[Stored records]

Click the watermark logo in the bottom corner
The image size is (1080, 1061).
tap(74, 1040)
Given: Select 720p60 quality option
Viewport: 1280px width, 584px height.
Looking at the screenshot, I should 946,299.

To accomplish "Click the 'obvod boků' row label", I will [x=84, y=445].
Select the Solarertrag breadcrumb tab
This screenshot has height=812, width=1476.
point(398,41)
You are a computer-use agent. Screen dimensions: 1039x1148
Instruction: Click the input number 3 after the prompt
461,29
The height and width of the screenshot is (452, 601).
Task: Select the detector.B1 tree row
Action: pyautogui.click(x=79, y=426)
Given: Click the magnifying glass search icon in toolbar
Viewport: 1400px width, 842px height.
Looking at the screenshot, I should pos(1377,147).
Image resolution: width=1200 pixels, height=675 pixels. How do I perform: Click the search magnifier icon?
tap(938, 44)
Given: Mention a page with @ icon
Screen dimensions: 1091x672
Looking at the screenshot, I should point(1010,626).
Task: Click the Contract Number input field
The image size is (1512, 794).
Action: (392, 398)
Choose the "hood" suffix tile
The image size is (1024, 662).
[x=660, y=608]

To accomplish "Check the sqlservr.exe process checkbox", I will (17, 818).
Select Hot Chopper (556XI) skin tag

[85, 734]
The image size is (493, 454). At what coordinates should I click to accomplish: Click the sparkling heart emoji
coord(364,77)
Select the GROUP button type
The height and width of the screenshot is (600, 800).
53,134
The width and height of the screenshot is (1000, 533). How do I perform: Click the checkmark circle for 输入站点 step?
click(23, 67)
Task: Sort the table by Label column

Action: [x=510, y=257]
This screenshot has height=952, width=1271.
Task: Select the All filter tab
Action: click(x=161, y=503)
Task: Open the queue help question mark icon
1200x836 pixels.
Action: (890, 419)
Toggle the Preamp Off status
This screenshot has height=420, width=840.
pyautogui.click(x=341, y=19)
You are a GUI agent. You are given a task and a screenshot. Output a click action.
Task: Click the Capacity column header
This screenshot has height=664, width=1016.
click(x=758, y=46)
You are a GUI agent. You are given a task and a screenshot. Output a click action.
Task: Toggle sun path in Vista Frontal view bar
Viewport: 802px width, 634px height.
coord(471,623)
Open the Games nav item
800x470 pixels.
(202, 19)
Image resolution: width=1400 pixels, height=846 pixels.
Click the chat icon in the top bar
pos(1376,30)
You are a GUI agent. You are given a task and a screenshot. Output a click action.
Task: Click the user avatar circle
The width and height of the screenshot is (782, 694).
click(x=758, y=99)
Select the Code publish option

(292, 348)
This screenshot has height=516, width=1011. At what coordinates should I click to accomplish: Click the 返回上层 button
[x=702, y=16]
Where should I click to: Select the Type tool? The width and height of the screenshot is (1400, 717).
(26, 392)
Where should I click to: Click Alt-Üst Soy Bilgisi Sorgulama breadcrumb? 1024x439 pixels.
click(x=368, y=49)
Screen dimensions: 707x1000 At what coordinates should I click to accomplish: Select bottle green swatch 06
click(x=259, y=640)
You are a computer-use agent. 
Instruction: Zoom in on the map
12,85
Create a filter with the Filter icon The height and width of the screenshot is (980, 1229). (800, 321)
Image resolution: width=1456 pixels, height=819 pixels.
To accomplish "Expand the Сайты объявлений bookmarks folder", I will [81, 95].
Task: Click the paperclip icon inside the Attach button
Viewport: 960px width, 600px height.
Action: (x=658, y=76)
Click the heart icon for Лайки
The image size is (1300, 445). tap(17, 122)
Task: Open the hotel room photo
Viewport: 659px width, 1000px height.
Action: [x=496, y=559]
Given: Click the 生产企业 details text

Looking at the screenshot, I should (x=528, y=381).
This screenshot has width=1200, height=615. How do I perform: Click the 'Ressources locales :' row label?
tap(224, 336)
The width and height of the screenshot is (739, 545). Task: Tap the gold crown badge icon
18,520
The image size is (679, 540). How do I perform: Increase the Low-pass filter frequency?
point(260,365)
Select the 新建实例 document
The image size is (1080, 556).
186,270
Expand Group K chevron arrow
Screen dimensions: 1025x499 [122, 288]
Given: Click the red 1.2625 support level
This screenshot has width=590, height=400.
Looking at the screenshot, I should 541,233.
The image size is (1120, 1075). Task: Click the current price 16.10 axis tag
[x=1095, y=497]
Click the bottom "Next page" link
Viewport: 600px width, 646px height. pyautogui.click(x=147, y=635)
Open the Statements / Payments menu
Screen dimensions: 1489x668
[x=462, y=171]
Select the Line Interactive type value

* **Task requirements**
Starting at the line that contains "The image size is (1120, 1075).", return every line through the last one above, exactly as written.

* **Result of the task**
The image size is (1120, 1075). Task: Click the current price 16.10 axis tag
[x=1095, y=497]
Click the bottom "Next page" link
Viewport: 600px width, 646px height. pyautogui.click(x=147, y=635)
Open the Statements / Payments menu
Screen dimensions: 1489x668
[x=462, y=171]
Select the Line Interactive type value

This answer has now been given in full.